Que signifie dépenser
La confiance des consommateurs est un indicateur avancé : lorsque les Américains se sentent pessimistes, ils ont tendance à réduire leurs dépenses discrétionnaires, à retarder les achats importants et à privilégier la prudence financière plutôt que la consommation. Les conditions d’achat de biens durables et de véhicules se sont nettement détériorées en avril, toujours en lien avec les prix élevés. Si les chiffres préliminaires d’avril se maintiennent ou s’aggravent dans les données définitives, les économistes affirment que le risque d’une contraction du côté de la demande (en plus de tout choc d’offre dû au conflit avec l’Iran) deviendra plus difficile à exclure.
Il convient néanmoins de se poser une question rarement posée : dans quelle mesure le sentiment des consommateurs est-il réellement un bon indicateur de la réalité économique ? La réponse honnête est : pas grand-chose.
L’enquête de l’Université du Michigan demande aux gens ce qu’ils pensent de l’économie, et non ce qu’ils y font. Et depuis au moins une décennie, les économistes ont documenté une divergence croissante et profondément inquiétante entre ces deux éléments. Depuis 2021 environ, la confiance des consommateurs a été inférieure à ce que prédisent les données sous-jacentes. Le chômage est resté proche de ses plus bas historiques. Le revenu médian des ménages, corrigé de l’inflation, a augmenté. La part des familles américaines de la classe moyenne supérieure a triplé depuis 1979, selon une analyse récente de l’American Enterprise Institute. Selon presque toutes les mesures traditionnelles, l’économie s’est mieux comportée que ne le suggère le sentiment, et les économistes ont depuis lors du mal à expliquer cet écart.
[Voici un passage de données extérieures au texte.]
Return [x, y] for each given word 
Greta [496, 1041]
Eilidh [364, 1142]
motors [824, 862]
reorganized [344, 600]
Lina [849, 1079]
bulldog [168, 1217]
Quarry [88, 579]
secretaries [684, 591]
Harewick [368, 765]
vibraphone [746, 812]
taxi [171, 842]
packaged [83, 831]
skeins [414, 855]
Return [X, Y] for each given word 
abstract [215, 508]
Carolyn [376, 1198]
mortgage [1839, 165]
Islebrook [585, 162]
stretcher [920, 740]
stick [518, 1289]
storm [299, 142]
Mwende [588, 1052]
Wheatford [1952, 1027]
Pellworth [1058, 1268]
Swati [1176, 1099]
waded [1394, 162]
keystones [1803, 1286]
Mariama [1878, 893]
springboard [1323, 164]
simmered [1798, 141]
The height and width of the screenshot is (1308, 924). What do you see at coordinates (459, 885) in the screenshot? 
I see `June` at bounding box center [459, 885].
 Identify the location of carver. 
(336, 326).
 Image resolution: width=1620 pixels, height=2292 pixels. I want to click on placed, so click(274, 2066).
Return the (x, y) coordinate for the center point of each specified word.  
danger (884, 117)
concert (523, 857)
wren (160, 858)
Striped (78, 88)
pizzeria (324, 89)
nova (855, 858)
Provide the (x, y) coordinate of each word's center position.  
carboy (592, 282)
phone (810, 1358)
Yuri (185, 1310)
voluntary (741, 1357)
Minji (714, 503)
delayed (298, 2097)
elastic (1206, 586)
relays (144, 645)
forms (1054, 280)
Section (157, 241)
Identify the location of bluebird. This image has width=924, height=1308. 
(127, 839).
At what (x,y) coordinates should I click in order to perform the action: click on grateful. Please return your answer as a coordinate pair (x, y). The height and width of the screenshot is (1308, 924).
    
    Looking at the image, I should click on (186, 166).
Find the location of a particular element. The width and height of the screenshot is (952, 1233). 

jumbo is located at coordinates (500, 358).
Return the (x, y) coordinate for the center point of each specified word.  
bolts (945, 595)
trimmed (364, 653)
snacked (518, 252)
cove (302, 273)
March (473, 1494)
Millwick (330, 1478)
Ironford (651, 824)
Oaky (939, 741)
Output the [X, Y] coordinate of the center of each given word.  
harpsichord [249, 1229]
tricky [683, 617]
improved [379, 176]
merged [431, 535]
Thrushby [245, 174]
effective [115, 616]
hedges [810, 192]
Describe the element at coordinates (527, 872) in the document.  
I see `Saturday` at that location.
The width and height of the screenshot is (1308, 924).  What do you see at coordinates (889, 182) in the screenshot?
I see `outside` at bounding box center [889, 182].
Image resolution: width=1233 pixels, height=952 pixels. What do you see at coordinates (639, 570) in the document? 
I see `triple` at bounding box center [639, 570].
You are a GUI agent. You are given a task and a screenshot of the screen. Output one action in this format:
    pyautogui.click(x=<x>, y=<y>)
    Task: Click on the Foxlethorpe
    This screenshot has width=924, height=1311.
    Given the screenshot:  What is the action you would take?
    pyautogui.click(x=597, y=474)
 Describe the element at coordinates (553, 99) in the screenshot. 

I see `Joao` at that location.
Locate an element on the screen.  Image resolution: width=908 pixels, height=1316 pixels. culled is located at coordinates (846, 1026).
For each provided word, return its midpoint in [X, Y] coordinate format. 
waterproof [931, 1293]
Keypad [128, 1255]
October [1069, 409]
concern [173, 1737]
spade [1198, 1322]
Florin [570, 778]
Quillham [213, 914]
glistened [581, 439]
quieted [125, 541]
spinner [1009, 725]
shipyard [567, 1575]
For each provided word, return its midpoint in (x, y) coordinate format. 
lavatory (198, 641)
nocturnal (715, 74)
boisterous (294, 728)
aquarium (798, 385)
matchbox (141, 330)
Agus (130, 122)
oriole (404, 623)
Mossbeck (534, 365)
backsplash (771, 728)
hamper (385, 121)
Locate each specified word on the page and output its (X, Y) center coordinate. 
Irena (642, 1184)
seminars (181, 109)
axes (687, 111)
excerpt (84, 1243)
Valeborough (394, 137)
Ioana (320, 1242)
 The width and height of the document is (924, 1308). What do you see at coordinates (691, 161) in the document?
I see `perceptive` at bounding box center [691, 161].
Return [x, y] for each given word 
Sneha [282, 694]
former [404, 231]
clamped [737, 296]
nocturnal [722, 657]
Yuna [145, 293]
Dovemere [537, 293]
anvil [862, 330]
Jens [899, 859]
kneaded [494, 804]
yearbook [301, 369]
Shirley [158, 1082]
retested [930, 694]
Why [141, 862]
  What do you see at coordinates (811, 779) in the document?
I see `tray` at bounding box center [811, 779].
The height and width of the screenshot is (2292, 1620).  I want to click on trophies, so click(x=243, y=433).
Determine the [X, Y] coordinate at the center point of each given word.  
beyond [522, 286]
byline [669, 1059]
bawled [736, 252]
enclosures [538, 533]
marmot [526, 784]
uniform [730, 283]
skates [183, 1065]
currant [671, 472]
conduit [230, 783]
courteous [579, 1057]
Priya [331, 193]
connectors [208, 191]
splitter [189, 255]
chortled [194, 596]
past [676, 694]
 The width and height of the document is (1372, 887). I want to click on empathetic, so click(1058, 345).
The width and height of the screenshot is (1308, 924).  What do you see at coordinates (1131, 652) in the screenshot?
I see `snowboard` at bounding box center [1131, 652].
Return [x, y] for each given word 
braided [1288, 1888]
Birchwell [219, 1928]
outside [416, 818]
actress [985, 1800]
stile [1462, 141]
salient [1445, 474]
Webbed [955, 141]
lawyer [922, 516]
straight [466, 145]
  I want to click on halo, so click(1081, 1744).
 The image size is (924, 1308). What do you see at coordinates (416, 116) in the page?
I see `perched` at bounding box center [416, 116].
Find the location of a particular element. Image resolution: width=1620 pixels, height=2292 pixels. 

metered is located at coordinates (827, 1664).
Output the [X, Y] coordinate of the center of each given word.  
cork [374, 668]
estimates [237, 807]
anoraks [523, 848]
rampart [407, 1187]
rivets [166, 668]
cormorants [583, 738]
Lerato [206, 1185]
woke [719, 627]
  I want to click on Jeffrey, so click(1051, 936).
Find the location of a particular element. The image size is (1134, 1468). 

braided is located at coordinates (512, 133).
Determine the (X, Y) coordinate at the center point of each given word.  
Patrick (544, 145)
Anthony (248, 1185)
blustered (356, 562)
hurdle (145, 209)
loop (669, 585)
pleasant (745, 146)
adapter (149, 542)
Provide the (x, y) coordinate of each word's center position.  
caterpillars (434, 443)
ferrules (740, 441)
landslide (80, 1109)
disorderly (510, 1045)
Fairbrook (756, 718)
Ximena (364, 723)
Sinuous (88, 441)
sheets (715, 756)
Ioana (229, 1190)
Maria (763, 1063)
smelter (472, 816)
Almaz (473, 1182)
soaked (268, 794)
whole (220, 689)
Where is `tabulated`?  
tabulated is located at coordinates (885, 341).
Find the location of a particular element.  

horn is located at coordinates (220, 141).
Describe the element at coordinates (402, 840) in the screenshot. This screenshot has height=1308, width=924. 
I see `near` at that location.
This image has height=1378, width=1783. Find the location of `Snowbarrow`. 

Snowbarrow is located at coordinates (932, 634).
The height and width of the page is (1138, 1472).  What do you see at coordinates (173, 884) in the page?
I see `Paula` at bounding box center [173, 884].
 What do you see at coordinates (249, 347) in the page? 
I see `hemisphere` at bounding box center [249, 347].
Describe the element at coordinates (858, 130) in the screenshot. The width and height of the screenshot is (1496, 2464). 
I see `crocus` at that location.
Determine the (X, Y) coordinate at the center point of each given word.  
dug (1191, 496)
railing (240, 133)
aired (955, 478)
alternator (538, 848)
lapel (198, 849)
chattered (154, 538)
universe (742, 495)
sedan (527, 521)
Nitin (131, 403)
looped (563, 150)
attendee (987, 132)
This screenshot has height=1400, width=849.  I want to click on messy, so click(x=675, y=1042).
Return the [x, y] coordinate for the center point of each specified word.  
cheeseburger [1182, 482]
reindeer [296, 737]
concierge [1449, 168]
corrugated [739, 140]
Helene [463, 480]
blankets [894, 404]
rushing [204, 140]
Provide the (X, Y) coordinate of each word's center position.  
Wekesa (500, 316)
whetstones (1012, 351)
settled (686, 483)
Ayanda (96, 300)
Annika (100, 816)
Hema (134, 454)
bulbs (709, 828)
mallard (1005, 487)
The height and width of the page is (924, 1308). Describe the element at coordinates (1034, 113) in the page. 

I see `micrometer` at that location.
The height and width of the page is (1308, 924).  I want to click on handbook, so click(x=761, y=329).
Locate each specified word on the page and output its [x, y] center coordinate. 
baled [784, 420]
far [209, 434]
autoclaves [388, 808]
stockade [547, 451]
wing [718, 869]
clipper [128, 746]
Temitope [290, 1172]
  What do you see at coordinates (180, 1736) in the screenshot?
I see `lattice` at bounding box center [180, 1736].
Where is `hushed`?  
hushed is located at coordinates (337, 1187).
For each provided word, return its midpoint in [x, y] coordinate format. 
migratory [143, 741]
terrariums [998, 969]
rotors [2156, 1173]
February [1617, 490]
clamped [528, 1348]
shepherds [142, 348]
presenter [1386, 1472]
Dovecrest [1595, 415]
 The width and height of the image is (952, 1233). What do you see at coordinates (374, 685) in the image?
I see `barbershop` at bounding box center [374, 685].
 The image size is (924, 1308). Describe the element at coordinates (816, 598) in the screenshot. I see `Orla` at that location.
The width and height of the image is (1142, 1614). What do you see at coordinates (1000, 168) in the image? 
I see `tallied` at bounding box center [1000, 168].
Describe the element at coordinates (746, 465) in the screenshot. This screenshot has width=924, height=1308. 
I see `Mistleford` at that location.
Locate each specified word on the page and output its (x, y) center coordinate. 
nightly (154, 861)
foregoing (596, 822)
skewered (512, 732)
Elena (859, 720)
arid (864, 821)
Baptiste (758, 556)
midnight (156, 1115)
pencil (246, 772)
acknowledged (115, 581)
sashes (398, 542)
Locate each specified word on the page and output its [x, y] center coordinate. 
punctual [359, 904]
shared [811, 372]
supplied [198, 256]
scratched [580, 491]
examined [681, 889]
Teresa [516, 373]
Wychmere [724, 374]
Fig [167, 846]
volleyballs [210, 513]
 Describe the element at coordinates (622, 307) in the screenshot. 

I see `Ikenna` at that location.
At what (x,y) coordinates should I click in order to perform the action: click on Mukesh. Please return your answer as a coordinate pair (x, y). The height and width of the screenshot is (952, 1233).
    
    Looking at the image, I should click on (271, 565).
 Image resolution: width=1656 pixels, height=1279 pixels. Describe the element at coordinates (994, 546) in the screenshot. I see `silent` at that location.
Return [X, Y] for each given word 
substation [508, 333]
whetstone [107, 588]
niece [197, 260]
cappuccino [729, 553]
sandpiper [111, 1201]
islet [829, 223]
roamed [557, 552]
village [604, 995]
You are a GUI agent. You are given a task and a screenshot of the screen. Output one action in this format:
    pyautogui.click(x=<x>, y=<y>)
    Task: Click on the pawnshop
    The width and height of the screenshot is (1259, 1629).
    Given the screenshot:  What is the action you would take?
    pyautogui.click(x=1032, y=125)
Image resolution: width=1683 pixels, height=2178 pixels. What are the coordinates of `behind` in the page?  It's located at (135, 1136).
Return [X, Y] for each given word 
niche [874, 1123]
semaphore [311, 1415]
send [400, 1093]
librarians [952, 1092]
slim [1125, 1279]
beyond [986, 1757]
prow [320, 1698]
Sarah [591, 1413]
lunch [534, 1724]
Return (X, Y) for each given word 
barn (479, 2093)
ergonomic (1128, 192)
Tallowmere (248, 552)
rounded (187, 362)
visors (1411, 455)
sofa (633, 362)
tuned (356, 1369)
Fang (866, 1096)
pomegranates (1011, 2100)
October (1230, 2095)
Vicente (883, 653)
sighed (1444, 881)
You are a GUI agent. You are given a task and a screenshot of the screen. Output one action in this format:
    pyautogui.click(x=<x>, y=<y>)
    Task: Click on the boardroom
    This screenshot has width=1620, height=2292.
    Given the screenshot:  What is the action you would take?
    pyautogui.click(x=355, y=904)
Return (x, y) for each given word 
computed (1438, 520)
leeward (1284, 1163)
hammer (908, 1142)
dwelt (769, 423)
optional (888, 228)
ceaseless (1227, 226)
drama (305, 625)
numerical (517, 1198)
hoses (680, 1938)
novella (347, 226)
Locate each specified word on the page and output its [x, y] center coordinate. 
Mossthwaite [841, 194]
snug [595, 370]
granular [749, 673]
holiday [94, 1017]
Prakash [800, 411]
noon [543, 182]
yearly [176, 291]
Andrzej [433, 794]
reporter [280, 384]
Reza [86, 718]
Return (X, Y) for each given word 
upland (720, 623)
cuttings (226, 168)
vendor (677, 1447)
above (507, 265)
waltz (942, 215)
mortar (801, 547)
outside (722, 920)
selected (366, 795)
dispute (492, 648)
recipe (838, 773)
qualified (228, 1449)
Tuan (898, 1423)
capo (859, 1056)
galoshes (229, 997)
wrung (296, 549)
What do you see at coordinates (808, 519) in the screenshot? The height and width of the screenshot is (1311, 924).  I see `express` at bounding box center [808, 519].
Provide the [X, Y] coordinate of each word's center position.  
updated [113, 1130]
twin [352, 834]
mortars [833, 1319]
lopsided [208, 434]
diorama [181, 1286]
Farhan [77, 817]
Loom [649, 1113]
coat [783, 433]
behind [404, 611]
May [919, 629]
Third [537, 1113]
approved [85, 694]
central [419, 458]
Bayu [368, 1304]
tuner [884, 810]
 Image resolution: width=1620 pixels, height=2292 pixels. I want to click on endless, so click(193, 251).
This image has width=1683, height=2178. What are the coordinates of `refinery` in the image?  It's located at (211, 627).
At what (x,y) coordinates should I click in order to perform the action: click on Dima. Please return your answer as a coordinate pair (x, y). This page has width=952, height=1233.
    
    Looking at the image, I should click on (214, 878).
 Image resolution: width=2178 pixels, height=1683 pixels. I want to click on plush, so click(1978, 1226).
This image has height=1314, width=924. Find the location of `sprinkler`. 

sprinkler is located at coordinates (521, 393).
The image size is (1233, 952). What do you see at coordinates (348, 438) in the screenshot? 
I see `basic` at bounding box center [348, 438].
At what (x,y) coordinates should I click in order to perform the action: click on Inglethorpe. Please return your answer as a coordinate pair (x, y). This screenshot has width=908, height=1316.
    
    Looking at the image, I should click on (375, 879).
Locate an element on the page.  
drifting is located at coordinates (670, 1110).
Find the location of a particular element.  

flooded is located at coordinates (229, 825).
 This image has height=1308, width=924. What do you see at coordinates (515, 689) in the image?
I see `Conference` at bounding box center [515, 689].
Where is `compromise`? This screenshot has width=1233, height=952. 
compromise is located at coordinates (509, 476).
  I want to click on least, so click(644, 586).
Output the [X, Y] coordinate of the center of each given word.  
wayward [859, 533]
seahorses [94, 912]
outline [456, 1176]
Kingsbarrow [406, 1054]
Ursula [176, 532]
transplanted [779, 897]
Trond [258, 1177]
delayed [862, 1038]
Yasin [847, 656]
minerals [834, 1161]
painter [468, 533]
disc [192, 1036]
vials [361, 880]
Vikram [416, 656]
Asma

Un autre fait qu’il convient de garder à l’esprit : la confiance des consommateurs a atteint un niveau record de 112 en janvier 2000, six mois avant l’éclatement de la bulle Internet et le début de la suppression d’emplois.
Mais le bilan est désormais officiel. Que cela marque un creux ou le début de quelque chose de pire peut dépendre de la rapidité avec laquelle les armes seront réduites au silence.